Article Contributed on: 8/15/2007 10:36:58 AM
It took several hours, one easel and a couple tubes of no. 66 cerulean blue oil paint (which is one dollar cheaper at the
CSU bookstore than at
Meininger's) to do it, but finally -- the painting I promised to create for my boyfriend
Alex is finally done. After almost a full year of inspiration in action (or
inaction, since it took me about ten months).
The painting was just one of my missions this summer. I also planned to send poems to two contests. I will drop my entries into the mail this morning, thanks to poets who I regularly meet with to workshop (critique and encourage) our poetry.

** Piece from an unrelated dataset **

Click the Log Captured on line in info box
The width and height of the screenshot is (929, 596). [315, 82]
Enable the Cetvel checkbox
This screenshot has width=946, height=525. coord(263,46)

All these efforts are influenced by form, an aspect of poetry I will examine this semester as a grad student at
CSU. In a letter to my friend
Julie, I started writing more about form and visual art, so, if your name is Julie and I've written you since we were in high school, you may want to wait a week to get a first draft of the rest of this blog.
When putting together my work for the Ellen La Forge Poetry Prize, I found a poem called "Backstage" that I wrote while reading
Joshua Marie Wilkinson. He was, last fall, getting his doctorate at
DU and the book I was reading,
Lug Your Careless Body out of the Careful Dusk was subtitled with four supernatural words: "a poem in fragments".
A poem in fragments is cubist, in a way. Snippets of verse connect to form a larger poem that shares the theme or voice, etc.
The fragment poem is a fruitful form for me. Buzzing from Wilkinson's poetics, "Backstage" poured from my imagination, an attempt to portray moments of preparation for a school play.
Another poem I'm submitting is also a fragment poem, called "Gestures from Chicago", after my fellow poet
Ron Green's suggestion.
The working title was "Because it's unfair you can't give names to poems like you can give paintings". That's a joke between fellow poet
Steve Eggleston and I. We've worked on each other's poetry for almost three years and titles are often difficult for me to come to.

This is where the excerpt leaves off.